Establishing a Guardianship
A probate guardianship is generally required for a minor when the parents can no longer provide care for their child(ren) anymore. The need for a guardianship may be prompted by the death of the parents, physical illness, military deployment, drug or alcohol problems, or neglect. There are also occasions when a parent may need to petition to establish a guardianship over the estate of their own child. That circumstance generally arises when a settlement needs to be paid to the minor or when the child is going to receive an inheritance or other substantial gift. The person who is appointed by the court to protect the person and or estate of the minor is called the “guardian”. The minor is commonly referred to as the “ward”.
To be appointed guardian, a petition and other documents are required to be filed with the court and set for a hearing. The petition is served on the parents and other relatives and interested persons. After filing the petition, a probate court investigator is required to look into the propriety of the guardianship and who should be guardian. The investigator reports their findings and recommendations to be considered at the hearing. On some occasions, the court may also appoint an attorney to represent the minor.
At the hearing for establishing a guardianship, the judge will consider the petition, the recommendations of the investigator, the input of other family or interested persons, as well as a nomination by the parent(s), if any. The court may also consider the child’s wishes if they have reached the age of 12. Once the matter is submitted to the court, the decision is guided by what the judge determines will be in the best interest of the minor. The guardianship will terminate when the minor reaches the age of 18, unless earlier terminated by court order because a parent has successfully petitioned for the termination.
If appointed guardian of the “person”, you will have the legal custody of the minor and a continuing duty to ensure that the child’s basic needs are met. That includes protecting and safeguarding the child and providing food, clothing, and shelter – as well as securing medical care and educational needs. As guardian of the “estate”, you will manage the child’s financial affairs until the child reaches the age of majority (18 years). The duties of a guardian of the estate include reporting regularly to the court about the status of the ward’s estate. The reporting will usually require a report and account of the minor’s assets that will be prepared, filed and approved by the court every two years.
Establishing a Conservatorship
In California, when an adult is no longer able to make personal and care decisions for themselves or cannot handle their own financial affairs, a conservatorship petition may be brought to establish a conservatorship for protection of the person, their estate or both.

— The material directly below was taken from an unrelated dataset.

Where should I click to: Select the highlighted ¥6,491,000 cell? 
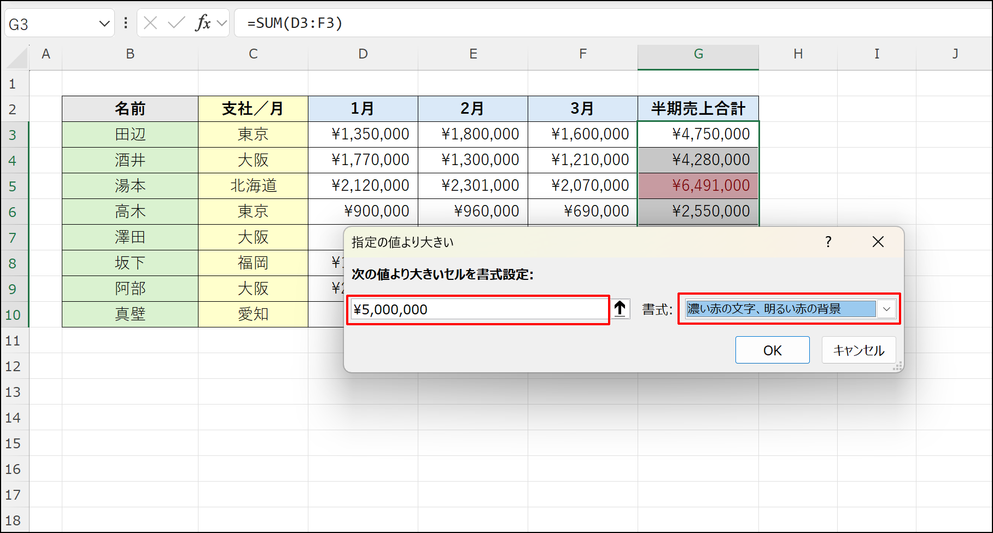(x=698, y=185)
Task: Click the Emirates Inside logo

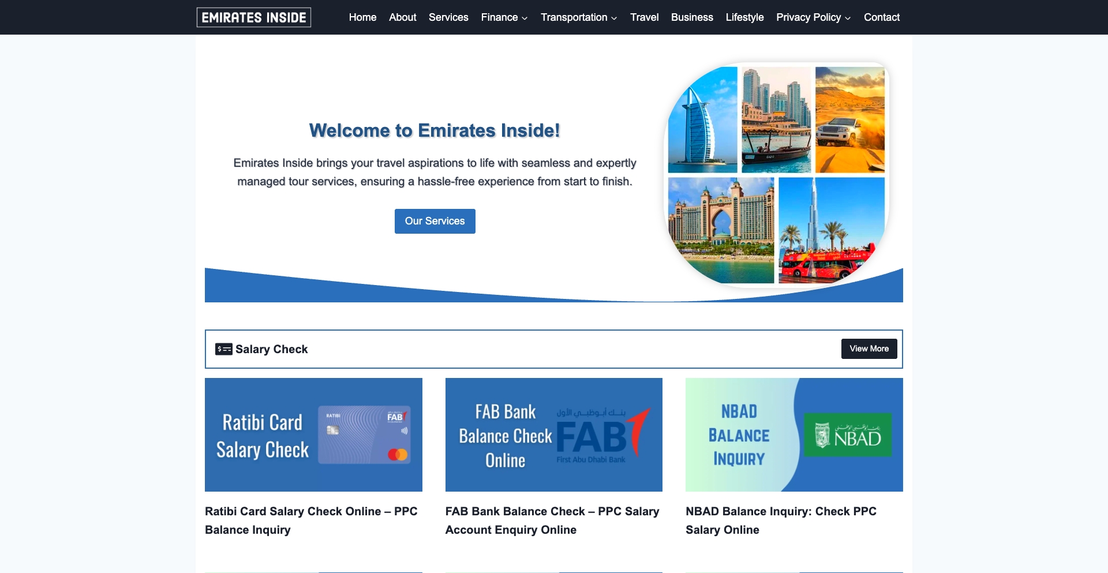Action: pos(253,17)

A conservatorship over the “person” is appropriate when that person is unable to properly provide for his or her needs for physical health, food, clothing, and shelter. A conservatorship over the “estate” is appropriate when the person is substantially unable to manage his or her own financial resources or resist fraud or undue influence. If the person is a developmentally disabled adult, a particular kind of conservatorship may be established, called a “limited conservatorship".
The person that is subject to the conservatorship (the person who needs the help) is called a “conservatee”. The person that is appointed by the court to handle the financial and/or personal affairs of the conservatee is called the “conservator”. A petition and other required documents will need to be prepared and filed before the hearing to establish the conservatorship is held. In most cases, the petition must be filed in the county where the conservatee resides. After filing the petition, a probate court investigator is required to look into the propriety of the conservatorship and who should be conservator and then reports their findings and recommendations before the general hearing is held. On some occasions, the court may also appoint an attorney to represent the conservatee.
Depending on the urgency required for the protection of the conservatee, the court will generally hear the petition about six weeks after filing so that required notice to interested persons/relatives can be sent out. If emergency circumstances exist, the court may hear the matter to appoint a temporary conservator on very short notice – to serve as temporary conservator until the general hearing.
Once the conservatorship is established at the general hearing, a conservator’s duties to the conservatee and the court will continue until the conservatorship is terminated by court order. Those duties include making sure the conservatee’s needs such as food, shelter, clothing and medical care are met. The duties also include reporting regularly to the court about the status of the conservatee. If you are appointed as the conservator over the estate of the conservatee, the reporting requirement will usually require a report and account of assets to be prepared, filed and approved by the court every two years.